What's the problem with microservices?
Last year, researchers from Google published the paper "Towards Modern Development of Cloud Applications." In it, they describe five issues with microservices:
👎 It is slower. Serializing data is one of the more expensive things applications do, and Microservice architectures create a lot of serialization.
👎 It is harder to test. If every service is deployed independently, you have an ever-expanding set of testable, or more to-the-point, untested, permutations.
👎 It is more complicated to operate. Each service ends up with its build, test, and deploy steps, and while one can work towards a shared framework, skew is almost inevitable.
👎 It slows down change. Deployed APIs are less likely to be modified for fear of breaking production systems, leading to multiple versions of APIs that accomplish nearly the same function.

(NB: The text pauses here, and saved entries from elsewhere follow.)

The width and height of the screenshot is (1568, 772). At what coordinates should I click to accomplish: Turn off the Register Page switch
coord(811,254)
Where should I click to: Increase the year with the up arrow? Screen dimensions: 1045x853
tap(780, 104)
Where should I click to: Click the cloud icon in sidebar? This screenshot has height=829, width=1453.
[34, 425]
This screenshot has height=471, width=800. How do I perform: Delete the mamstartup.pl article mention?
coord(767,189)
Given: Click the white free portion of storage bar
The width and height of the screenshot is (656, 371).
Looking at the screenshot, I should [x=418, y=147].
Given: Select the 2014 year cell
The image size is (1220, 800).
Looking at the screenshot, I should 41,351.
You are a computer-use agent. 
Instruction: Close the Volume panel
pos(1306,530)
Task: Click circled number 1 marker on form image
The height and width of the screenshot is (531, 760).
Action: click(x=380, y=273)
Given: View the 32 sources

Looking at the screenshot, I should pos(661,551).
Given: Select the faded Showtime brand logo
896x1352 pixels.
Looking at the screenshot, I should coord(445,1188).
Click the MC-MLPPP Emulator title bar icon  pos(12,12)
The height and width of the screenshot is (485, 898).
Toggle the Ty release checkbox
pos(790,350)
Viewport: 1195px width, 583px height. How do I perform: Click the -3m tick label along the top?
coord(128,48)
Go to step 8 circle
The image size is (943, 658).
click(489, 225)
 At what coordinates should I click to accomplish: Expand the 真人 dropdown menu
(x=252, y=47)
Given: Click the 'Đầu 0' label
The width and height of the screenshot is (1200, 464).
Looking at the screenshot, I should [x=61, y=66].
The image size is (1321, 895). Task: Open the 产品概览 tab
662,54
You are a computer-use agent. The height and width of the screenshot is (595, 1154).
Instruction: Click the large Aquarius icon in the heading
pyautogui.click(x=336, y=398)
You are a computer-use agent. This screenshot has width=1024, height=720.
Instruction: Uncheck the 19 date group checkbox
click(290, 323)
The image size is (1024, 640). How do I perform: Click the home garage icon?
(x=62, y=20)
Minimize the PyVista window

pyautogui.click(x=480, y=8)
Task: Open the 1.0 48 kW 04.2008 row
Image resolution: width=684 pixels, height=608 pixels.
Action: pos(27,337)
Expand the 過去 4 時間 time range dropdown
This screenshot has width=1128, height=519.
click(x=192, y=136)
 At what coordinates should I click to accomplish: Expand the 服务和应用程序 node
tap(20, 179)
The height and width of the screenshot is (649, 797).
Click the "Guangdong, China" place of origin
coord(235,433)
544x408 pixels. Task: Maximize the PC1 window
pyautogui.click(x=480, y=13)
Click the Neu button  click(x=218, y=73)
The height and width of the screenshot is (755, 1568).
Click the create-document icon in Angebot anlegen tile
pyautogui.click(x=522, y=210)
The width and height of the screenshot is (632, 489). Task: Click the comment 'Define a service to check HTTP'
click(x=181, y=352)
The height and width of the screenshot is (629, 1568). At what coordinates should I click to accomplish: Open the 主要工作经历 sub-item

👎 It impacts application development. Engineers must consider all affected services when rolling out broad changes and create carefully orchestrated deployment plans.
So what is their fix?
✅ Build a monolith, modularized into distinct components
✅ Use the runtime to assign logical components to physical processes (see Akka in the Scala world)
✅ Deploy everything together so that all services are constantly working with the same known version
So, do you need microservices or monolith-as-microservices? The answer is probably neither.
Most teams and technologies benefit from a much simpler, monolithic model.
You do not have Google-sized problems. But, of course, Google Cloud (and Amazon and Azure) would like you to think you do!